Many articles have discussed the benefits of DevOps in the cloud. For example, the centralization of cloud computing provides DevOps automation with a standard platform for testing and development; the tight integration between DevOps tools and cloud platforms lowers the cost associated with on-prem DevOps automation technology; and cloud-based DevOps reduces the need to account for resources leveraged as it tracks the use of resources by data, application, etc. With all these benefits, cloud-based DevOps seems to provide more flexibility and scalability to organizations, allowing software developers to produce better applications and bring them to market faster.
However, moving the entire application testing, development, and production process to the cloud may cause security issues. In this post, we discuss the security issues associated with a fast-moving, cloud-based DevOps environment and ways to mitigate those issues without impacting speed to market.

Protect Data from Breaches

If the recent Uber data breach taught us anything, it’s that protection around production data disappears as soon as you make a copy of that data. In the case of the Uber breach, the hackers worked their way in via the software engineering side of the house. Software engineers then became compromised users as their login credentials were stolen, giving hackers access to an archive of sensitive rider and driver data (a copy of production data).

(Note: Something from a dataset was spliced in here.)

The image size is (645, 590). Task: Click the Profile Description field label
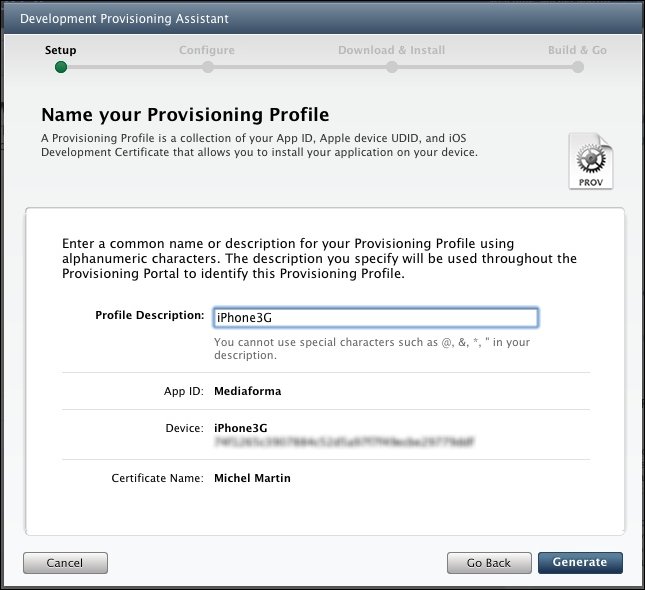pos(149,316)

Get the Realistic Data You Need, When You Need It

As a developer, you may get frustrated with security restrictions placed around using production data for testing and development. But if you think about it for a moment, a data breach could cost you and the security folks their jobs when the finger of guilt points your way. Nonetheless, while it is important to prevent sensitive data from breach, it is also critical for companies to deliver software faster to the market and maintain high quality, especially when competitors are adopting cloud to increase the pace of software development. As a developer, your mission is to deliver quality code on time and in order to do so, you need realistic data to put your code through its paces. And yet it can be time consuming to get approvals from the security team and wait for DBAs to extract data from production databases.

Data Masking Removes Sensitive Information

The good news is there’s technology available to balance the needs from both ends. Data masking has proven to be the best practice in removing sensitive information while maintaining data utility. Data masking (or pseudonymization) has been referenced by Gartner (account required) and other industry analysts as required elements for data protection. This technology replaces sensitive data (access to which should be limited to a need-to-know basis) with fictional but realistic values to support DevOps in the cloud without putting sensitive data at risk. The masked data maintains referential integrity and is statistically and operationally accurate. For example, let’s say a data record shows that Terry Thompson is 52 years old and that his social security number (SSN) is 123-00-4567. After the data is masked, that record may then become John Smith whose SSN is 321-98-7654. The masked data retains the exact format of the original (real) data, maintaining the data richness that allows developers to do their jobs.
data masking example
Data masking replaces original data with fictitious, realistic data

Security and Productivity Go Hand in Hand

With data masking, companies don’t have to choose between security and productivity, which tends to be one of the most common dilemmas. Data masking ensures the data being used is anonymized and always protected—regardless of how it is being used, by whom, and how often it is copied. It’s the key for developers to embrace all the benefits associated with the cloud. Masking sensitive information in the cloud gives developers peace of mind when producing better applications and allows you to truly bring those apps to market faster without getting a red light from the security team. Better still, the finger of guilt can’t point in your direction in the event a hacker breaks in because you never had the data to begin with.